Should there be any lingering doubts about the total domination that Europe now has over the global game they have surely been put to flight by the announcement of the short list of candidates for the most prestigious individual awards in men’s soccer in 2014: the Ballon d’Or (best player), and the FIFA World Coach of the Year.
There are 23 players named. All of them play with European clubs. Seventeen are European, five are South American, one is African. I’m counting Diego Costa as European, as does FIFA. If you prefer to identify him as Brazilian, then there are six South Americans, a change that hardly affects matters.
This is how FIFA describes the selection procedure: “the list of candidates has been drawn up by football experts from the FIFA Football Committee and by a group of experts from [the French magazine] France Football.” Which signals that this is primarily a European process.
Well, that’s fine, just as long as the selections are made objectively. But whether that overwhelming European dominance on the list is justified seems to me doubtful (I do, to take but one name, find it curious that Sergio Aguero is not named). I mean justified in soccer terms. That needs saying, for there are other influences at work here that undoubtedly distort the process, as becomes pretty clear with a look at the coaches list.
Ten coaches are named -- seven European, three South American. Alejandro Sabella is the only totally non-European coach, an Argentine coaching the Argentine national team. But there are oddities. Why is Louis van Gaal there? Or is it automatic that you get nominated if you finish in the first three at the world cup? Jose Mourinho had a nothing-year, but his name is there too.
I would have expected to find South American Jose Pekerman named -- he did, for sure, have one of the better, more attractive, teams in Brazil. But he is not named.
I’m surprised to see European Jurgen Klinsmann named -- a coach who produced one of the least attractive World Cup teams, which achieved nothing that the USA hasn’t done before.
And I’m disgusted by the fact that Jorge Luis Pinto is not on the list. It was Pinto who took Costa Rica to the World Cup quarterfinals, where it lost -- in a shootout -- to the Netherlands. That was surely the most remarkable coaching achievement of the tournament -- by far. Klinsmann lamented that the USA had been drawn in a Group of Death (with Germany, Portugal and Ghana), but that group looks like easy going when set alongside the three teams that confronted Costa Rica: England, Uruguay and Italy -- all of them previous World Cup winners. Yet Costa Rica topped the group, with wins over Italy and Uruguay and a tie with England.
And it did all that by playing skillful, intelligent, stylish soccer. Yet Pinto, having engineered what may well be the most astonishing run by any unfancied team in World Cup history, receives no recognition from the battery of FIFA and France Football experts.
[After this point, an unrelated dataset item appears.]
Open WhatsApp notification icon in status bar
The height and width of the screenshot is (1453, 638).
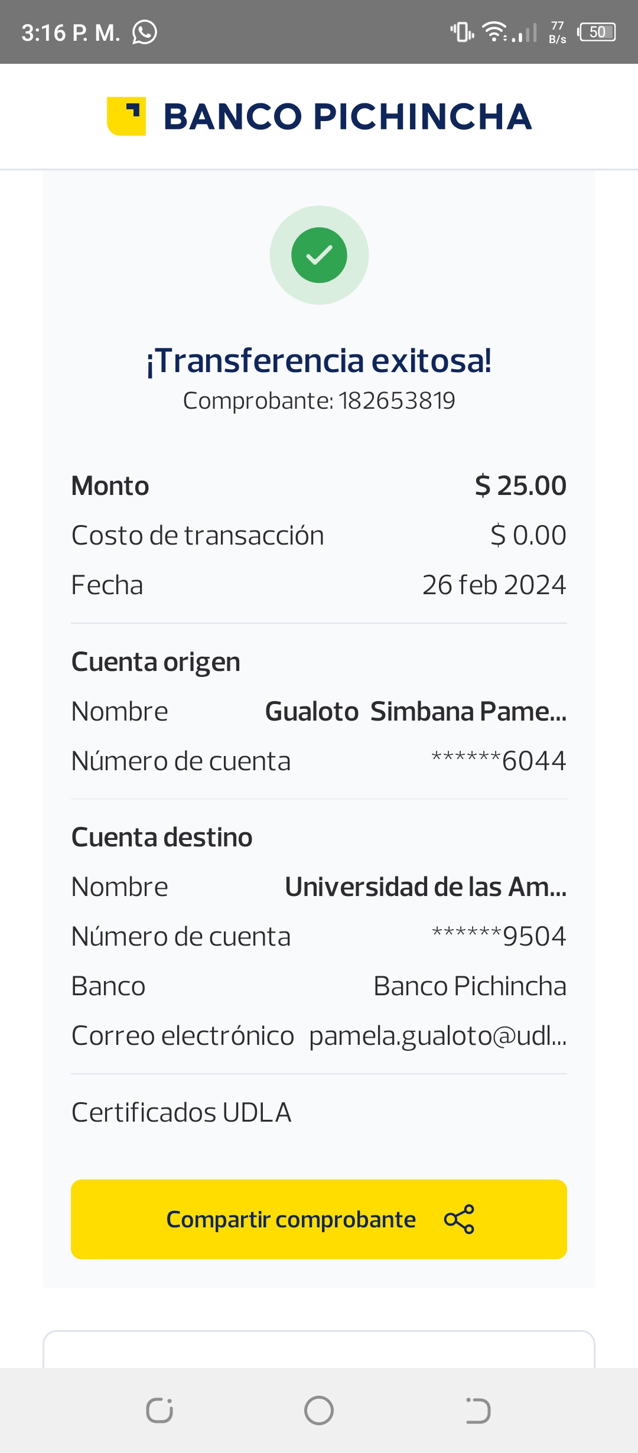pos(145,32)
This is blatantly scandalous.
How to explain such a crass oversight? We go back to those “other influences” that I already mentioned. In particular, the advent of invasive high-power marketing. An activity that needs a constant supply of stars and personalities. An activity that has carried soccer into the celebrity world. A world that ensures plenty of publicity, some of it accurate.
Simply put, van Gaal, Mourinho and Klinsmann are celebrities, so -- even though their achievements in 2014 were hardly brilliant -- they make the list. But Pinto and tiny Costa Rica ... who the hell are they? (I am told that, during a World Cup telecast, one of the NBC announcers referred to Costa Rica as an island).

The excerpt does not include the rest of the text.